Expression of the high-affinity K+ transporter 1 (PpHKT1) gene from almond rootstock 'Nemaguard' improved salt tolerance of transgenic Arabidopsis

Authors: KAUNDAL, AMITA - University Of California - Cooperative Extension Service; Sandhu, Devinder; DUENAS, MARCO - University Of California; Ferreira, Jorge

Submitted to: PLOS ONE
Publication Type: Peer Reviewed Journal
Publication Acceptance Date: 3/18/2019
Publication Date: 3/26/2019
Citation: Kaundal, A., Sandhu, D., Duenas, M., Ferreira, J.F. 2019. Expression of the high-affinity K+ transporter 1 (PpHKT1) gene from almond rootstock 'Nemaguard' improved salt tolerance of transgenic Arabidopsis. PLoS One. 14(3):e0214473. https://doi.org/10.1371/journal.pone.0214473.
DOI: https://doi.org/10.1371/journal.pone.0214473

Interpretive Summary: Salinity is a major abiotic stress with severe implications for the future of agriculture worldwide. Reduced availability of fresh water is forcing almond farmers to use alternate or degraded waters. As almond is sensitive crop to salinity, high concentration of salt in degraded waters is a big matter of concerns for the growers. In almonds, rootstock plays a major role in the success of a variety. Although, significant variation has been reported in different almond rootstocks, the understanding of genetic mechanism regulating salt tolerance is lacking. Plants use several different approaches to avoid or mitigate salt stress. As leaves are more sensitive to salt as compared to roots, one strategy used by plants is to stop or slow-down movement of ions from root to leaves. High affinity K+ Transporter 1 (HKT1) is known to play role regulating movement of ions to leaves. However, the HKT1 gene has not been characterized in almond rootstocks. In this investigation we have isolated and cloned the HKT1 gene from almond rootstock Nemaguard and transformed that into the Arabidopsis mutant (athkt1) to validate its functional role. The transgenic lines containing HKT1 from almond rootstock were tolerant to high salt concentrations, produced long and dense lateral roots, had low electrolyte leakage and maintained high relative water content. These observations suggest that transgenic plants coped well with increased salt concentration by maintain the integrity of the membranes. The HKT1 gene from almond rootstock was highly induced in Arabidopsis transgenic lines exposed to salt stress, confirming its functional validity. The functional characterization of candidate genes involved in salt tolerance will help in the development of tools for marker-assisted selection, which may become instrumental in screening almond germplasm to select novel sources for salt tolerance. The information generated will be useful to geneticists to decipher individual components of the salt tolerance mechanism, which then can be utilized by almond breeders to breed salt tolerant varieties.

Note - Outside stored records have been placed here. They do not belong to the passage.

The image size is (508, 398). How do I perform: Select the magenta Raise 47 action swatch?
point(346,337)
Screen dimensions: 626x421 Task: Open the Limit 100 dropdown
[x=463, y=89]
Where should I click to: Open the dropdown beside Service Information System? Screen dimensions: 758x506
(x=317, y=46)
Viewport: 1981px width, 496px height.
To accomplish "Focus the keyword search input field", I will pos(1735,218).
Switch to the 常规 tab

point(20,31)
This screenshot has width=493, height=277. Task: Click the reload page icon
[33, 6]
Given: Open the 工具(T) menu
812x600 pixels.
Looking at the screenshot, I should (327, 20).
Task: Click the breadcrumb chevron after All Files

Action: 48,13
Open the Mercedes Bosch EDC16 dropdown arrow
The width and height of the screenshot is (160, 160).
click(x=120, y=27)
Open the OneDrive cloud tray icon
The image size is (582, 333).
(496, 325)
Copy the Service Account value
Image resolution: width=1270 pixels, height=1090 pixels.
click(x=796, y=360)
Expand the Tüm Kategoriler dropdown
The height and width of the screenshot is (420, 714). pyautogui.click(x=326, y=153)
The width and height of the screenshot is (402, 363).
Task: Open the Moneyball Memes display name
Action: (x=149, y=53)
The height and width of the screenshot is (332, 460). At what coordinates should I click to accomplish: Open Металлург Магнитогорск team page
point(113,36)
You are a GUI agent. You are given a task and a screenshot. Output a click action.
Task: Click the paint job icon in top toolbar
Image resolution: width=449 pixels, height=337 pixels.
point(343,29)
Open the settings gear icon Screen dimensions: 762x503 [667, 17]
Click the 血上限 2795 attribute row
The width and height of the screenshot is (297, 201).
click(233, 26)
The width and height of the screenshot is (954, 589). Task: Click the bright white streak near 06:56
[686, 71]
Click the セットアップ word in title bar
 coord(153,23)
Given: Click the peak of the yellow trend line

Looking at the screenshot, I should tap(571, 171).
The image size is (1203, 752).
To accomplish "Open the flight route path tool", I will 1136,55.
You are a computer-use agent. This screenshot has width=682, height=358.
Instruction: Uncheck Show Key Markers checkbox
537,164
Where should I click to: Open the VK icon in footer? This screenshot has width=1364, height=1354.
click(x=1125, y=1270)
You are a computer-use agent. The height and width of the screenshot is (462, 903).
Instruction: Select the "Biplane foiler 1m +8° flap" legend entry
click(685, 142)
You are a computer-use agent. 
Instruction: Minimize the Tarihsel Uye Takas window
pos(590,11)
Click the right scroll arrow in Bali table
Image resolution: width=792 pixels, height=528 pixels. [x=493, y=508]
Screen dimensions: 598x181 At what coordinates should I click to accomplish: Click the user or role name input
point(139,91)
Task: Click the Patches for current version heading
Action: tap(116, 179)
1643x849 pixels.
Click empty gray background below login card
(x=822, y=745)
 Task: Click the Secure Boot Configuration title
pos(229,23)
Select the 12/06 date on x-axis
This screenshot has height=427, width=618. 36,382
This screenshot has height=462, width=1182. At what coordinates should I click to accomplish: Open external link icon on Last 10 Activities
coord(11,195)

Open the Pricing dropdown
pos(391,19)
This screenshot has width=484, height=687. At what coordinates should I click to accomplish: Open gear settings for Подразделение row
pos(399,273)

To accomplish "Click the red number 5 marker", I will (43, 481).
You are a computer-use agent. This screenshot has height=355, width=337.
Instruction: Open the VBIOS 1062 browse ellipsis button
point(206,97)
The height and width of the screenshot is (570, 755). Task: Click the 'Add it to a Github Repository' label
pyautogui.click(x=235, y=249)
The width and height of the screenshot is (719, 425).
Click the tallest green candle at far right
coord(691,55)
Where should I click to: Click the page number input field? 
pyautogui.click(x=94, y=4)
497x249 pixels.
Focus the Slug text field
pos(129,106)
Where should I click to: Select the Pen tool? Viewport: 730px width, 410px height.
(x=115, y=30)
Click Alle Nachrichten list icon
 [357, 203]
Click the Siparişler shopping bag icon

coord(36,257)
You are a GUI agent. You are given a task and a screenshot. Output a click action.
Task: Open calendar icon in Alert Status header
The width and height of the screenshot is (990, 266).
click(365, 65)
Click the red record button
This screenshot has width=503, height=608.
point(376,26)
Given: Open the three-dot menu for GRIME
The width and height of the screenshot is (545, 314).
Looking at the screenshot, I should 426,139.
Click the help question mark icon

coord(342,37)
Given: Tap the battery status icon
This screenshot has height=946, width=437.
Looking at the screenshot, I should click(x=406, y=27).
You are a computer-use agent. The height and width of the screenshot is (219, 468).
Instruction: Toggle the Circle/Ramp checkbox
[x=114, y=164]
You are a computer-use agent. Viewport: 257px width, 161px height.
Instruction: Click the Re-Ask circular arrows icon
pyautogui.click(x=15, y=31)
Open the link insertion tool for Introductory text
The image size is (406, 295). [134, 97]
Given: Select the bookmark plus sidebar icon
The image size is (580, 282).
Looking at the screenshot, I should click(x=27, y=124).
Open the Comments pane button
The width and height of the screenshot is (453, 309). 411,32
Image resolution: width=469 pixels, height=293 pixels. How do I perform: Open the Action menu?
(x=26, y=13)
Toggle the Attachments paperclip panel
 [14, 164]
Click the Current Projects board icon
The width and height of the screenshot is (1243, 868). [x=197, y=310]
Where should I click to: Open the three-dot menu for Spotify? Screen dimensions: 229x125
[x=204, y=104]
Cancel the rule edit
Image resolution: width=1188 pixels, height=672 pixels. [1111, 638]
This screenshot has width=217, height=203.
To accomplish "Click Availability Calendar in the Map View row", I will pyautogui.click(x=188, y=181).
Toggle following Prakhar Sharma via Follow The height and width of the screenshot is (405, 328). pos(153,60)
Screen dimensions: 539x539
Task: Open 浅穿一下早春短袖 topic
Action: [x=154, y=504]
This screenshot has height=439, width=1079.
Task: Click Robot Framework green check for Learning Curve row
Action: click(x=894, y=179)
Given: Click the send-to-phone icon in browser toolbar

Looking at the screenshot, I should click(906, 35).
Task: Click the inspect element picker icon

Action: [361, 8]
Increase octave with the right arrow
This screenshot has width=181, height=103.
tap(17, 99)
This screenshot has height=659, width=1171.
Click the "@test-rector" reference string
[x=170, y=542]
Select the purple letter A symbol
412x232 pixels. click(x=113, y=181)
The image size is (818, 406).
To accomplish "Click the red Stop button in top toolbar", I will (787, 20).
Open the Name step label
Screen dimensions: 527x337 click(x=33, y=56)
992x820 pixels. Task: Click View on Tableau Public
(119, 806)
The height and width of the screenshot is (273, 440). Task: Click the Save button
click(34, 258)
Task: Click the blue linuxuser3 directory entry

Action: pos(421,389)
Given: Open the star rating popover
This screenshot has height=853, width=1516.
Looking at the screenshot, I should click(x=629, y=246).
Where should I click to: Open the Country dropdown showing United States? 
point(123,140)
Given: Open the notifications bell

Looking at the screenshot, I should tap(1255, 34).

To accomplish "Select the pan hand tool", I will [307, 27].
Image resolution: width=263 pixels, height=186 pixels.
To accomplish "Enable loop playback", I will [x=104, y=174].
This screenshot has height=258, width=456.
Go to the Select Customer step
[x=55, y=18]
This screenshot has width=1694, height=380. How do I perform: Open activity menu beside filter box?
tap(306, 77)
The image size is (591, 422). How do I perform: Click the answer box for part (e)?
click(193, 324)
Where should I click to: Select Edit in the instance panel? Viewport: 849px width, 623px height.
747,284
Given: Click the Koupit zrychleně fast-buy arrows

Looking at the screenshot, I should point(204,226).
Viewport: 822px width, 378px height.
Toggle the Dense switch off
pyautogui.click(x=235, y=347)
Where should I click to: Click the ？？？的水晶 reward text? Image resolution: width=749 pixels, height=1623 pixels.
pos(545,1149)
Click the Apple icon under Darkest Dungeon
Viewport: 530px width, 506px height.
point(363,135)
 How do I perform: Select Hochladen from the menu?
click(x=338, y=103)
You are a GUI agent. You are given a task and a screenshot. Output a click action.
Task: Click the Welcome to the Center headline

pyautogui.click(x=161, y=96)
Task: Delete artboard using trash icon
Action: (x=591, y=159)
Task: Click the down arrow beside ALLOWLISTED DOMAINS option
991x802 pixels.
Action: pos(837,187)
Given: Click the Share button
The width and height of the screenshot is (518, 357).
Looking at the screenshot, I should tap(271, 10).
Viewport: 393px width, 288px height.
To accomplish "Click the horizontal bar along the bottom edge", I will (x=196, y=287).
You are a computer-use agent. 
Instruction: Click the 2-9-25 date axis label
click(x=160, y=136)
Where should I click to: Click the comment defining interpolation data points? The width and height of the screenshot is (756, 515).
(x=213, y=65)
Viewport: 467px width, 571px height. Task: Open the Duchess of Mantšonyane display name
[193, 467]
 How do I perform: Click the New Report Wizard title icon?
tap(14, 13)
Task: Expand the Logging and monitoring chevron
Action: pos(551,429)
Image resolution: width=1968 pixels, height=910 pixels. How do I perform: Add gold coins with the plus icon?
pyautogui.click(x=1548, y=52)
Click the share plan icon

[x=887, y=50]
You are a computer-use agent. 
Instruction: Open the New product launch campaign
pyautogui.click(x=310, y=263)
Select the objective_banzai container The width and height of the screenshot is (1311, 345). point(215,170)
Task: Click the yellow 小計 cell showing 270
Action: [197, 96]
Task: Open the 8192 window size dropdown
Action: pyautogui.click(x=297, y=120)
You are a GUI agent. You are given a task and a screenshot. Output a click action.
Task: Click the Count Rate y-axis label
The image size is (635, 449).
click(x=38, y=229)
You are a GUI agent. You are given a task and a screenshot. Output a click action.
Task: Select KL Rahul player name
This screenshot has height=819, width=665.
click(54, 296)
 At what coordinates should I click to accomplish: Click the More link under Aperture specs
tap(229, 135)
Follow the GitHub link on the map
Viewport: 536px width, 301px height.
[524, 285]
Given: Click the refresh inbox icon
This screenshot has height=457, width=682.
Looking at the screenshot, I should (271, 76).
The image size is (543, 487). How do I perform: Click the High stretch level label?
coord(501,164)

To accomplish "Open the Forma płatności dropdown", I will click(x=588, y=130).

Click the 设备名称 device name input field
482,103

Technical Abstract: Soil salinity affects plant growth and development, which directly impact yield. Plants deploy many mechanisms to cope with, or mitigate, salt stress. One of such mechanism is to control movement of ions from root to shoot by regulating the loading of Na+ in the transpiration stream. The high-affinity K+ transporter 1 (HKT1) is known to play a role in the removal of Na+ from the xylem and bring it back to the root. As almond is a salt-sensitive crop, the rootstock plays an important role in successful almond cultivation in salt-affected regions. We currently lack knowledge on the molecular mechanisms involved in salt tolerance of almond rootstocks. In this study, we complemented the Arabidopsis athkt1 knockout mutant with HKT1 ortholog (PpHKT1) from the almond rootstock ‘Nemaguard’. Arabidopsis trans-genic lines that were generated in athkt1 background with the constitutive promoter (PpHKT1OE2.2) and the native promoter (PpHKT1NP6) were subjected to different salt treatments. Both transgenic lines survived salt concentrations up to 120 mM NaCl, however, the mutant athkt1 died after 18 days under 120 mM NaCl. At 90 mM NaCl, the dry weight of athkt1 decreased significantly compared to the transgenic lines. Both transgenic lines showed significantly longer lateral roots compared to the athkt1 mutant at 80 mM NaCl treatment. The transgenic lines, PpHKT1OE2.2 and PpHKTNP6 had lower electrolyte leakage and higher relative water content compared to athkt1, suggesting that transgenic plants coped well with increased salt concentration by maintaining the integrity of the membranes. The expression analyses showed that PpHKT1 was induced in PpHKT1OE2.2 and PpHKTNP6 lines under salt treatment, which confirmed that both over-expression and native expression of PpHKT1 in the Arabidopsis mutant can complement salt tolerance function.